:: WHAT NEEDS TO BE DONE ::
Select, from the material below, each line with "agent" in it.

:: AVAILABLE RECORDS ::
== Segment start ==

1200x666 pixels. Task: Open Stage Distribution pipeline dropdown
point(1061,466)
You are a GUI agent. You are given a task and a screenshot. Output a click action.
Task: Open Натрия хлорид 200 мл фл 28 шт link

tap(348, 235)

== Segment end ==
== Segment start ==

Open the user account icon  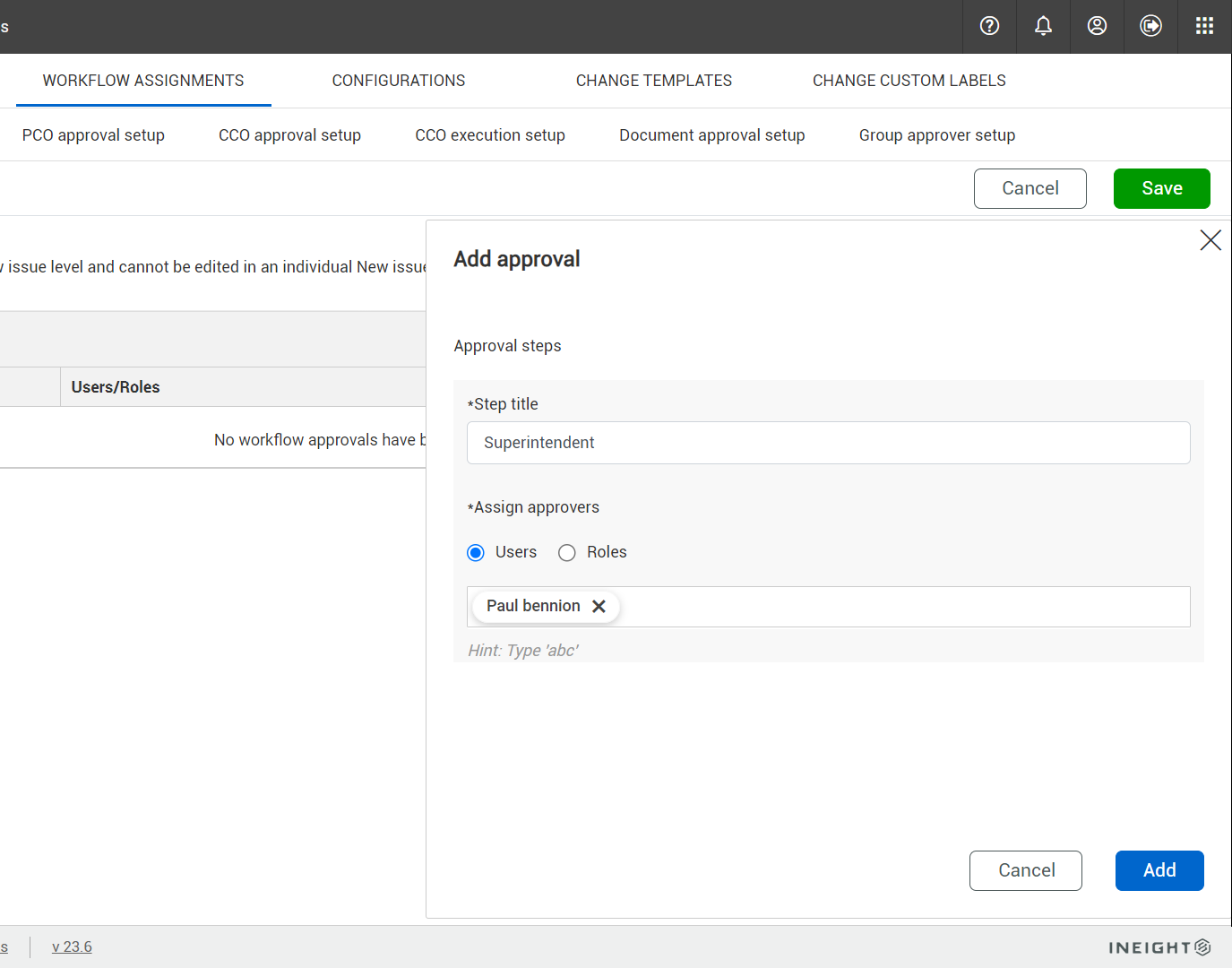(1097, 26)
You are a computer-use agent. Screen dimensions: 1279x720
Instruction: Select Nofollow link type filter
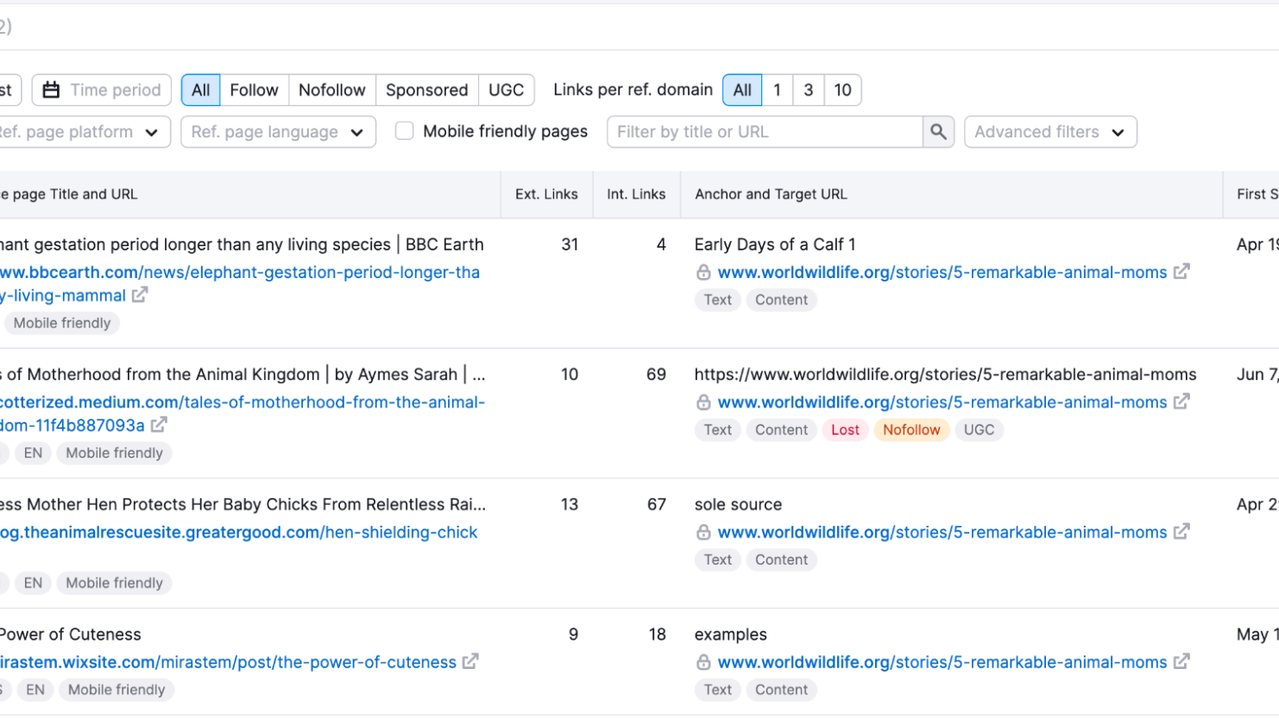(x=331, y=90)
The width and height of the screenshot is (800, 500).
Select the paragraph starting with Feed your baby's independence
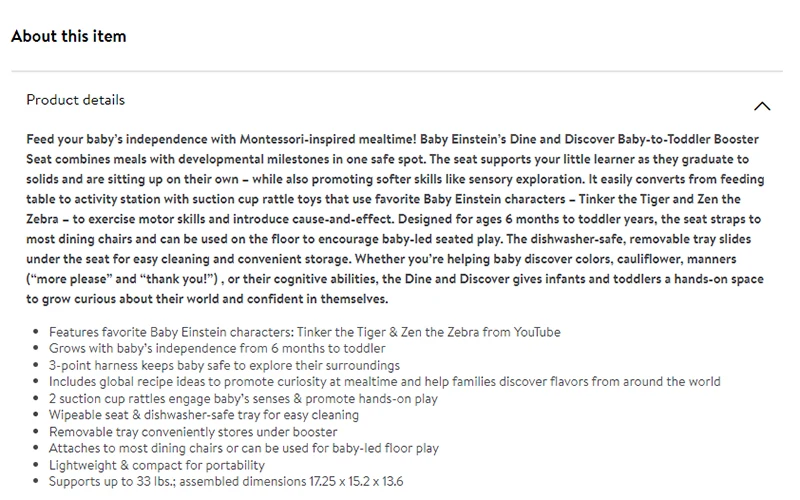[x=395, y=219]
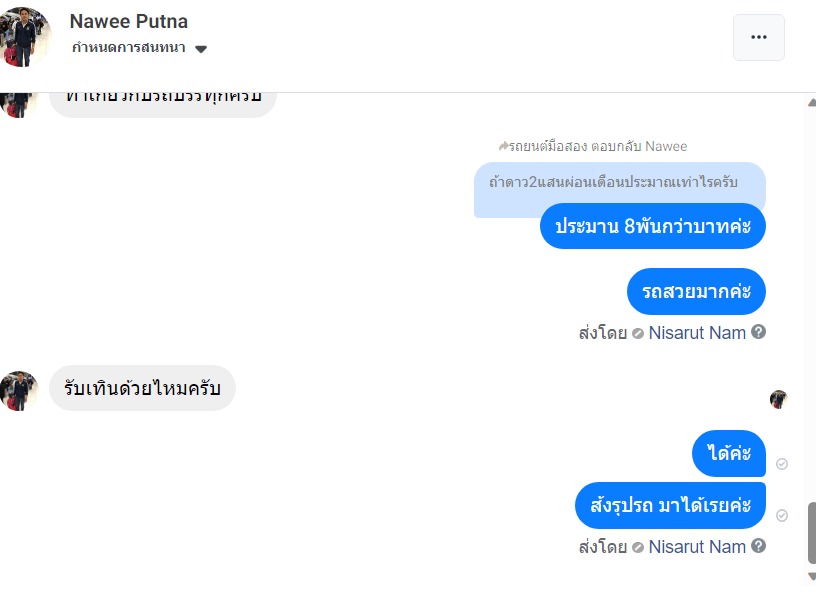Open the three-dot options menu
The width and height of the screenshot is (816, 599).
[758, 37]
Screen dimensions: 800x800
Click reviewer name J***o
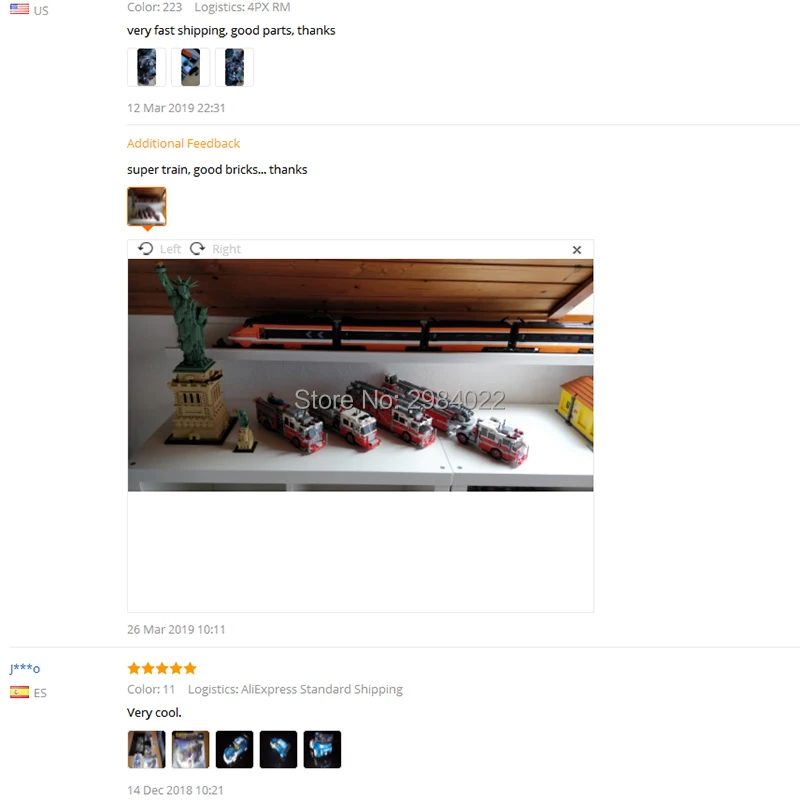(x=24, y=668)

== Segment end ==

:: RESPONSE TO THE TASK ::
You are a GUI agent. You are given a task and a screenshot. Output a click action.
You are a computer-use agent. Screen dimensions: 1279x720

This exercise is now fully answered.